While reading As We May Think, I was deeply intrigued by the author Vannevar Bush’s prescient prediction of the possible direction and extent of technology development and his brilliant ension of the system “memex” by simulating human mind which represents the idea of association of knowledge.
Although Bush wrote this essay in the 1930s, almost eighty years ago, he did a great job pointing out what should be further developed and what was destined to be advanced. The example of photography is a very persuasive one. He wrote, “Certainly progress in photography is not going to stop. The camera hound of the future wears on his forehead a lump a little larger than a walnut…There is film in the walnut for a hundred exposures…It produces its result in full color. It may well be stereoscopic, for striking improvements in stereoscopic technique are just around the corner.” We naturally think about today’s digital cameras. We can look at the pictures immediately after they are taken and the “dry photography” that Bush was thinking about was realized.
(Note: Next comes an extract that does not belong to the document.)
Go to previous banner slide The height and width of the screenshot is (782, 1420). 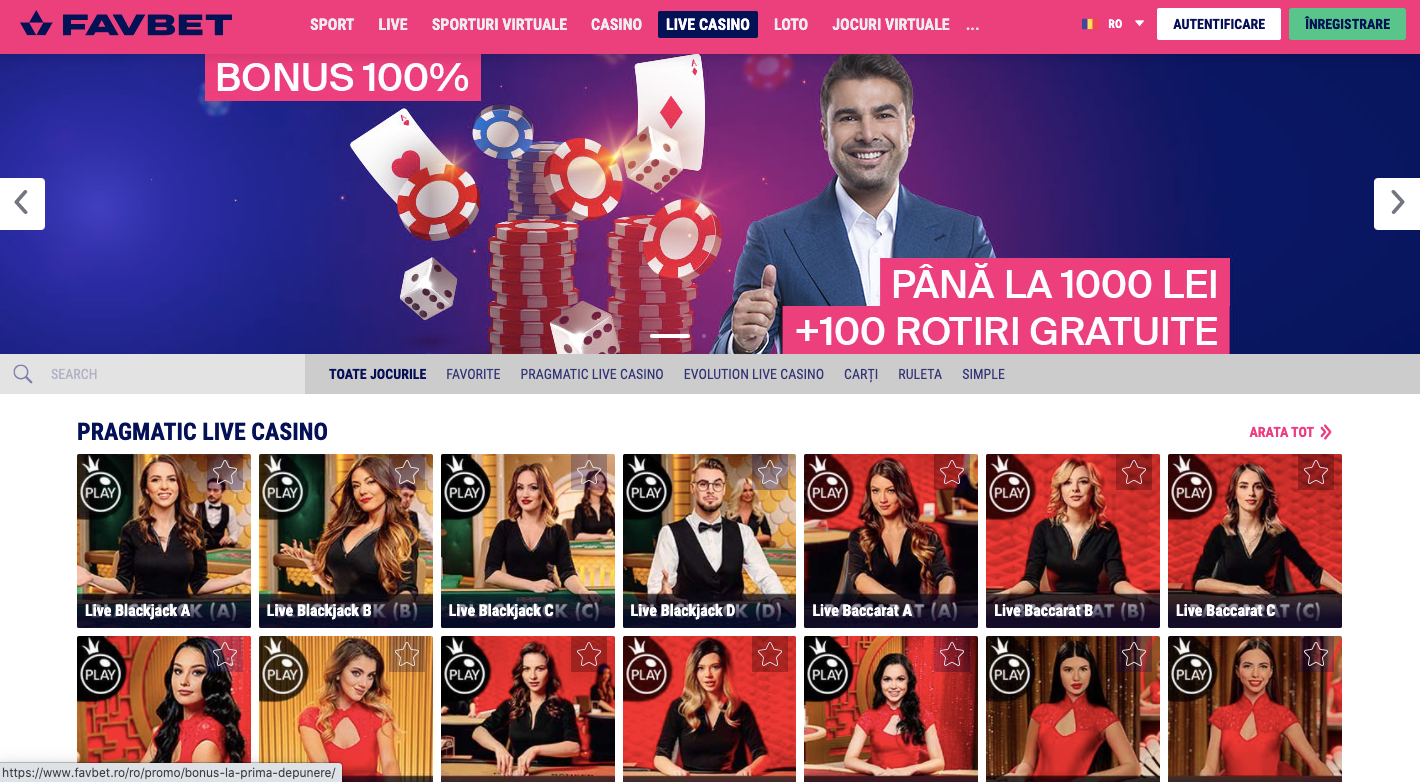[22, 204]
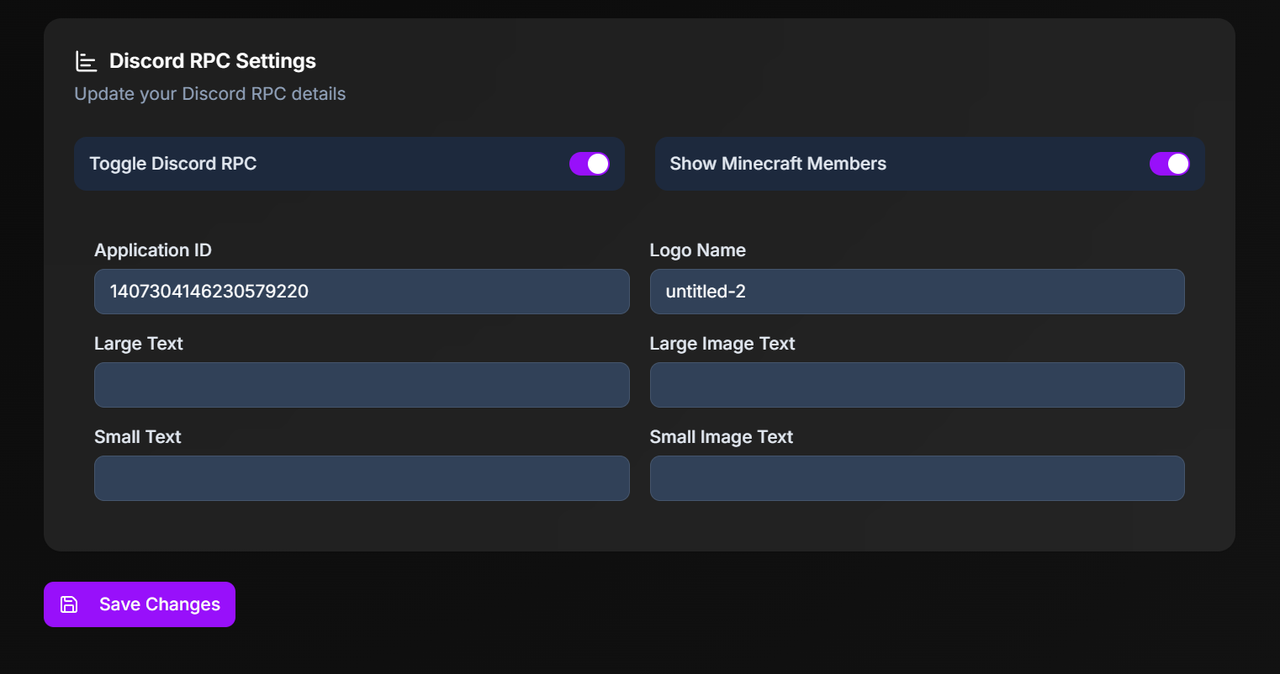Disable the Show Minecraft Members switch

[x=1169, y=164]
Bush also wrote that, “The Encyclopedia Britannica could be reduced to the volume of a matchbox. A library of a million volumes could be compressed into one end of a desk” Actually we’ve gone farther today but he was definitely on the right track. We have scan disks today, which is far smaller than a matchbox.
The “memex”, which stands for memory extender, is one of the major contributions of Bush, although it wasn’t quite recognized of its value shortly after the term was posited. Bush wrote,” Consider a future device for individual use, which is a sort of mechanized private file and library.” His suggestion is widely taken use of today. We have facebook, aplia, sakai, delicious, and many digital resource centers that followed his idea of association of knowledge.
Bush would be very pleased if he could see his visions being realized today. All kinds of inventions come from our visions. He knew that and we should know it, too.